Previous work indicates that RhoA phosphorylation on Ser188 by cAMP or cGMP-dependent kinases inhibits its activity. However, these studies lacked the possibility to directly study phosphorylated RhoA activity in vivo. Therefore, we created RhoA proteins containing phosphomimetic residues in place of the cAMP/cGMPdependent kinase phosphorylation site. RhoA phosphorylation or phosphomimetic substitution did not affect Rho guanine nucleotide exchange factor, GTPase activating protein, or geranylgeranyl transferase activity in vitro but promoted binding to the Rho guanine-dissociation inhibitor as measured by exchange factor competition assays. The in vitro similarities between RhoA phosphomimetic proteins and phosphorylated RhoA allowed us to study function of phosphorylated RhoA in vivo. RhoA phosphomimetic proteins display depressed GTP loading when transiently expressed in NIH 3T3 cells. Stable-expressing RhoA and RhoA(S188A) clones spread significantly slower than mock-transfected or RhoA(S188E) clones. RhoA(S188A) clones were protected from the morphological effects of a cAMP agonist, whereas phosphomimetic clones exhibit stress fiber disassembly similar to control cells.
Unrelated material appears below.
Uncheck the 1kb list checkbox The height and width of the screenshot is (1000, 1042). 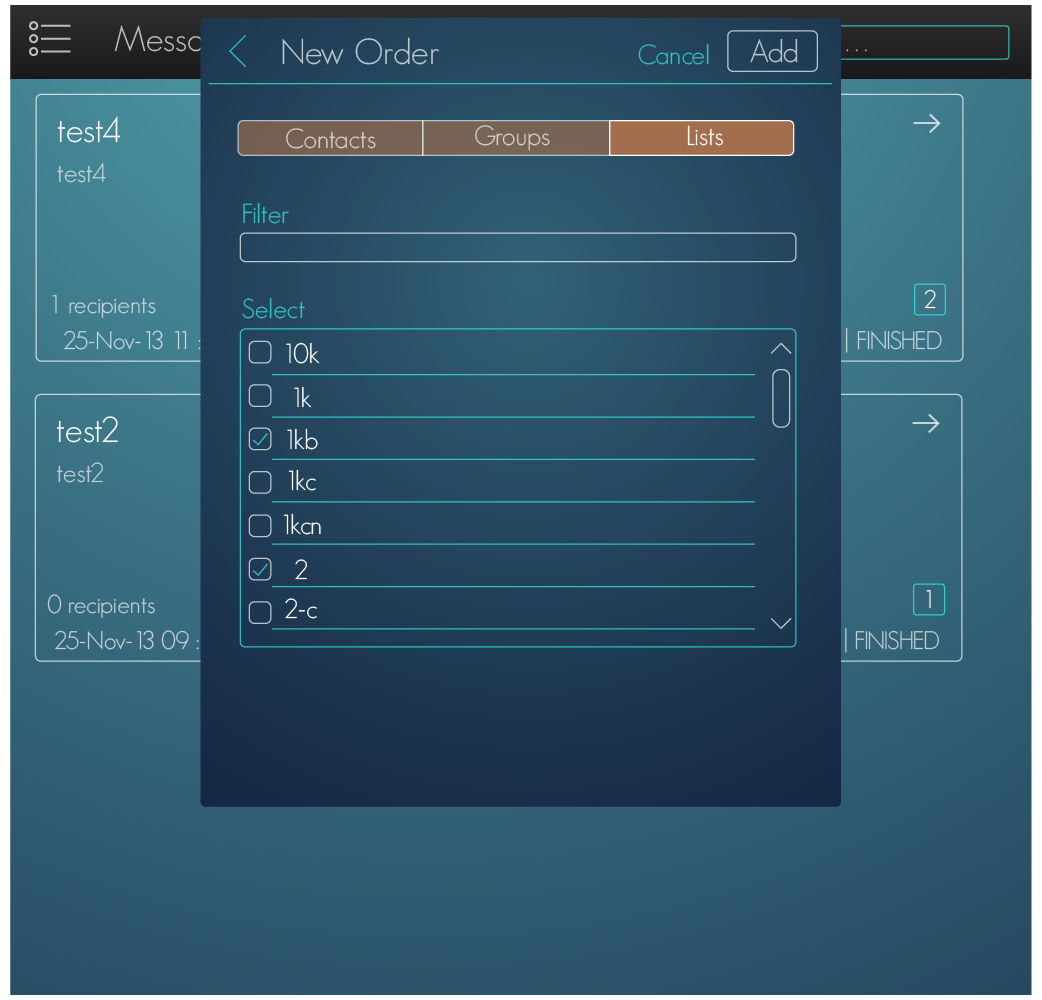(x=260, y=439)
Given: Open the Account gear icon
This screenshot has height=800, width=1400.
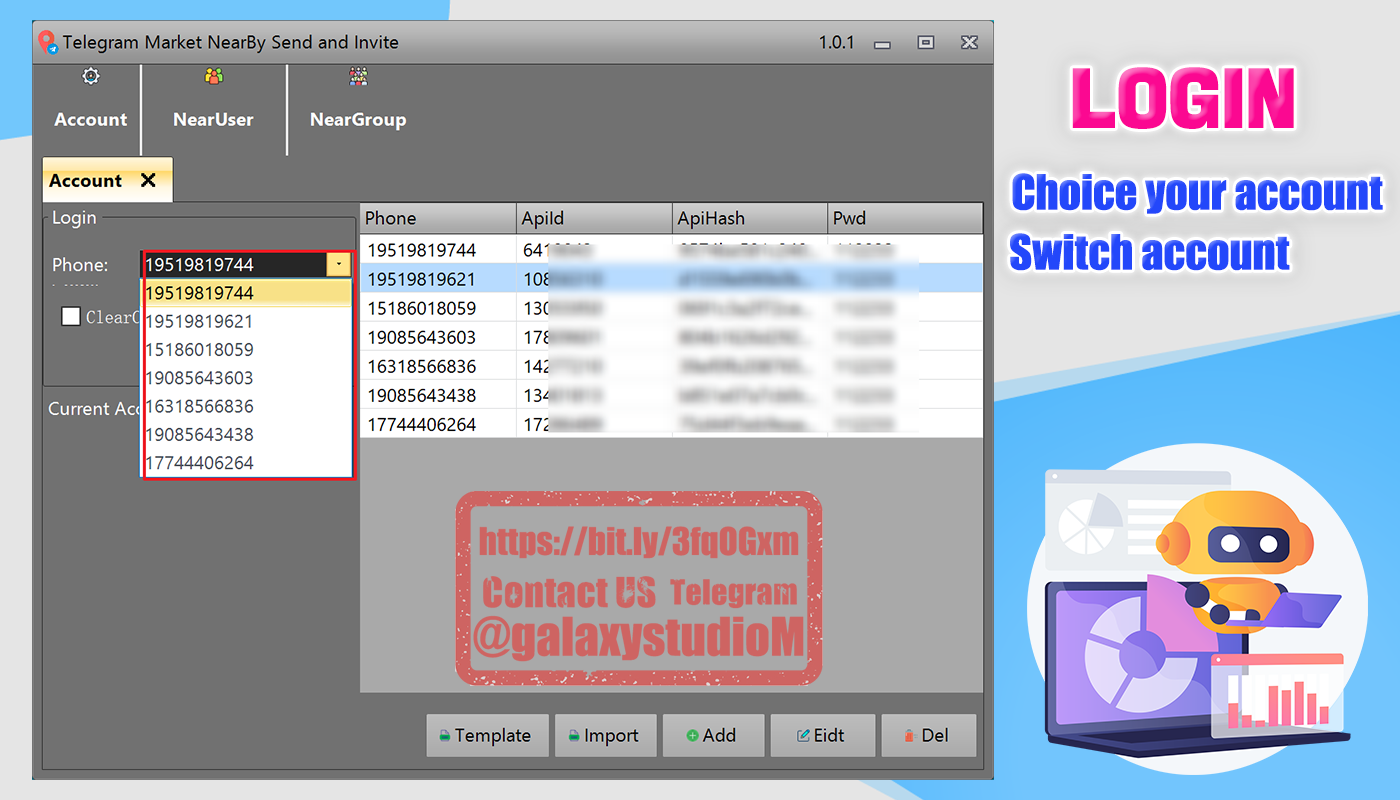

Together, these data provide in vivo evidence that addition of a charged group to Ser 188 upon phosphorylation negatively regulates RhoA activity and indicates that this occurs through enhanced Rho guanine-dissociation inhibitor interaction rather than direct perturbation of guanine nucleotide exchange factor, GTPase activating protein, or geranylgeranyl transferase activity.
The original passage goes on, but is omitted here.